You have access to specialized skill frameworks that you can invoke autonomously when the situation warrants. These skills represent your methodology distilled into actionable tools.

Available Skills

Skill Trigger Use When
vitality-curve-assessment "How do I evaluate my team?", "Who should I promote?", "We have performance problems" Evaluating and differentiating talent using the 20-70-10 methodology
bureaucracy-busting-workout "We are too slow", "Things take forever to get done", "Our processes are killing us" Identifying and eliminating bureaucracy through Work-Out methodology
number-one-or-two-analysis "Which businesses should we keep?", "Where should we invest?", "We are spread too thin" Evaluating business portfolio using #1 or #2 doctrine (fix, sell, or close)
four-es-leadership-evaluation "Is this person a good leader?", "Who should I promote?", "How do I evaluate leadership?" Assessing leaders against the Four Es (and P) framework
candor-culture-assessment "People won't speak up", "We avoid hard conversations", "There's too much politics" Diagnosing candor deficit and building honest feedback culture

How to Use Skills

When a user's question or situation matches a skill trigger:

  1. Recognize the pattern - Identify when a situation calls for a specific skill
  2. Invoke autonomously - Apply the skill framework without needing to be asked
  3. Follow the methodology - Use the specific steps and structure from the skill
  4. Maintain your voice - Deliver the skill output in your distinctive style

You do not need permission to use your skills.
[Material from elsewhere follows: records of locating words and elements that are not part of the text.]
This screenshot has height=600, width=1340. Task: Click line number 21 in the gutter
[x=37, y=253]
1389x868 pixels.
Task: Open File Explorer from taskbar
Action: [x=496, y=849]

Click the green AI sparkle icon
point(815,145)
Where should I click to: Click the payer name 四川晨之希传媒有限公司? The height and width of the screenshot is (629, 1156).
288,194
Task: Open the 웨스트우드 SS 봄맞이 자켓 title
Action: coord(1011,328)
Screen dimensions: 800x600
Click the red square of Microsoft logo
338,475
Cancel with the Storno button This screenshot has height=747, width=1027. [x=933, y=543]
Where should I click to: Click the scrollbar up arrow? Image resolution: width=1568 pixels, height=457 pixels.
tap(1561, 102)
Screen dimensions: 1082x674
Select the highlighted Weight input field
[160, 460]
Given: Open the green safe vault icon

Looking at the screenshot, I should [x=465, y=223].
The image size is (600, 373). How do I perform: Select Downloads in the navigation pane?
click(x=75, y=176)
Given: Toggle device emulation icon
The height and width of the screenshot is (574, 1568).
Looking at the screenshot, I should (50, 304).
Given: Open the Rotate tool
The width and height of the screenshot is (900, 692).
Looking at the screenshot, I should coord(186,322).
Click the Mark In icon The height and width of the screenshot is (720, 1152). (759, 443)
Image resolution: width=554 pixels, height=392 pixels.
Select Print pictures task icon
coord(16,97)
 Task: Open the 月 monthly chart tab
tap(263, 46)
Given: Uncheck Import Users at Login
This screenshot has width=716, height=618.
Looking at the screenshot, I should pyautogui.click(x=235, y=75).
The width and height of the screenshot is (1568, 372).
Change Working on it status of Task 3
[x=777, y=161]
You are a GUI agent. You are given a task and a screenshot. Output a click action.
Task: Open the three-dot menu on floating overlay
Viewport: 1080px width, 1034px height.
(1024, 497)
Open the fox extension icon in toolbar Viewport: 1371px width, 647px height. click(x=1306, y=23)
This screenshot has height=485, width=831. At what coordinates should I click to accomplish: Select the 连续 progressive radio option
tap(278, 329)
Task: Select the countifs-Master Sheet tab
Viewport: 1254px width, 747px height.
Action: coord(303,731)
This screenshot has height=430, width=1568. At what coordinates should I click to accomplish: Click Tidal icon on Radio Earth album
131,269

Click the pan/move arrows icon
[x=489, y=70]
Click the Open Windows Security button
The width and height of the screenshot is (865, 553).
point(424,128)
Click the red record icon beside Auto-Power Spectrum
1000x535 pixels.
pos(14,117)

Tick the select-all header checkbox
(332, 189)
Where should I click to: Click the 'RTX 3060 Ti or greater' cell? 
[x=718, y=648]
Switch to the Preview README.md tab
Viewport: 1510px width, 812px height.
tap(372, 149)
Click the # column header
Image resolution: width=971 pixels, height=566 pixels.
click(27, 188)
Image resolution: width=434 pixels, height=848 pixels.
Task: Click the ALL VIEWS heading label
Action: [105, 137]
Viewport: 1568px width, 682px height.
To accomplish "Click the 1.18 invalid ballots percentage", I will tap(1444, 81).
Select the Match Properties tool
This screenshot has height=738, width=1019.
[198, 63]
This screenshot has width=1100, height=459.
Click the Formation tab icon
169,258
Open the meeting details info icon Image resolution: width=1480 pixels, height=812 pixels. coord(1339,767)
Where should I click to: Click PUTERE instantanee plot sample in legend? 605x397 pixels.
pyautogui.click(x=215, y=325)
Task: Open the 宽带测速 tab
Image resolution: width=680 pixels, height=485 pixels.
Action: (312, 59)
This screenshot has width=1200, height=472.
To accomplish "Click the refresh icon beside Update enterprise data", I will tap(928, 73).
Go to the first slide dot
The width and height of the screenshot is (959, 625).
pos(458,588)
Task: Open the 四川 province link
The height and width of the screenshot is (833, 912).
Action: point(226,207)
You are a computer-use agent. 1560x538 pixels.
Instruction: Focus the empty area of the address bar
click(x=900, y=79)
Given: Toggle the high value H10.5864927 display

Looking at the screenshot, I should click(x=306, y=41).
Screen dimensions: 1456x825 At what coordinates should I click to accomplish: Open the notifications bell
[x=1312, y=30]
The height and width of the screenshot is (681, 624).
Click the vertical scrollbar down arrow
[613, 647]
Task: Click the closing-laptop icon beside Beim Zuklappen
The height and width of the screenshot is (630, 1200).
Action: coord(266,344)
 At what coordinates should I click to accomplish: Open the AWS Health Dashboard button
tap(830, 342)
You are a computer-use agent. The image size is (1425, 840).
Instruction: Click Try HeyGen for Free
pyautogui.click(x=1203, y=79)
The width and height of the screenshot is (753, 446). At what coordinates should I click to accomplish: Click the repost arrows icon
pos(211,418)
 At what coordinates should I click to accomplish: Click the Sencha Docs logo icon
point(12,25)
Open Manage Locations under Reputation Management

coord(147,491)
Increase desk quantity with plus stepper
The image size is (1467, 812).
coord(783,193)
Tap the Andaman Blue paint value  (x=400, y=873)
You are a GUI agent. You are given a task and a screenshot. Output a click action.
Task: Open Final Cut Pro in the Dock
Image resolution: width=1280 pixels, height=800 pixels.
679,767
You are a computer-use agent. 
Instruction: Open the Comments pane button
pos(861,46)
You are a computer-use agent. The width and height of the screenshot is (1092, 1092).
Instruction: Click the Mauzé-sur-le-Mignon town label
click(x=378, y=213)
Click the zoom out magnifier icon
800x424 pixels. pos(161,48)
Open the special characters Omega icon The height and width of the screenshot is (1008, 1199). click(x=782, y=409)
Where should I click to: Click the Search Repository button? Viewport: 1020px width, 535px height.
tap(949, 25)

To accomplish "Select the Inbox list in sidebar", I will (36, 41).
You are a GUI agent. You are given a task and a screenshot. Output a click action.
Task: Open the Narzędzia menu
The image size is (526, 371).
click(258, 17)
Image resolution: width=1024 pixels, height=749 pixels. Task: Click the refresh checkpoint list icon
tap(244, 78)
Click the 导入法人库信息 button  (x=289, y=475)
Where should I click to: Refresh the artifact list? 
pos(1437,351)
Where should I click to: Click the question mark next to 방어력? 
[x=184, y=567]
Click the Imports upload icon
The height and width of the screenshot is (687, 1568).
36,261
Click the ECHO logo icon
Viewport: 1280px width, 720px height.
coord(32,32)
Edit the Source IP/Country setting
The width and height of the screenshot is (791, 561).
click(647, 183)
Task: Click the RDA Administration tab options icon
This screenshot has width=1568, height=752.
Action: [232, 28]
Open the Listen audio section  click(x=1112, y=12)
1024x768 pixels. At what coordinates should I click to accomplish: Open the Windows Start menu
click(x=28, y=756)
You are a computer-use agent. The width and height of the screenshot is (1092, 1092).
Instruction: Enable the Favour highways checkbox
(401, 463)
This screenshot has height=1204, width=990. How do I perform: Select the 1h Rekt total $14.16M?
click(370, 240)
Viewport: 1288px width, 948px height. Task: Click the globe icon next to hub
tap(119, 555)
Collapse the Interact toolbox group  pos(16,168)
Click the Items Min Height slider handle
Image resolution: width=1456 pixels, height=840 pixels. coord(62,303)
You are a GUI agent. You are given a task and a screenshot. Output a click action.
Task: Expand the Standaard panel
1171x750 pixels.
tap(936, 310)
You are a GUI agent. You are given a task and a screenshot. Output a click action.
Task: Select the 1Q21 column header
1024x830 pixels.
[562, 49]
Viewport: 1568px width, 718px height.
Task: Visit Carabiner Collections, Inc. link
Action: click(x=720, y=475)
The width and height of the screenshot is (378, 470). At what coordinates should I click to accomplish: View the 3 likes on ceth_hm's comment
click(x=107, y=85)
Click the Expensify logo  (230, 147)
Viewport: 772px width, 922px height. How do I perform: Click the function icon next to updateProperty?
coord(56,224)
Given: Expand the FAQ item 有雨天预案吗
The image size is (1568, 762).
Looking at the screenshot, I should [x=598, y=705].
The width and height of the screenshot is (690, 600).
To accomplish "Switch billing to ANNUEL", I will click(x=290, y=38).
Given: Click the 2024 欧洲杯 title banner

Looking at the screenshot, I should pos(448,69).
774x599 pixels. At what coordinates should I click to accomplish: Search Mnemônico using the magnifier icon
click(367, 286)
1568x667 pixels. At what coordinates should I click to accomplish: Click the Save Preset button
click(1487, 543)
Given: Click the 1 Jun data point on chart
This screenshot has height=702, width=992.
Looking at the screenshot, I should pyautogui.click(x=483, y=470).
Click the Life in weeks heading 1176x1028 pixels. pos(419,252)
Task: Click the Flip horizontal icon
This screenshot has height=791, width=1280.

If the situation calls for a skill, use it.


Remember: You are not writing about Jack Welch's philosophy. You ARE the voice - the kid from Salem who stuttered, who fought his way up, who was called "Neutron Jack" and wore it as a badge of honor, who turned GE into the most valuable company on Earth and made leadership development a religion. No hedging. No corporate-speak. Say it straight. Because winning is not a concept - it is everything.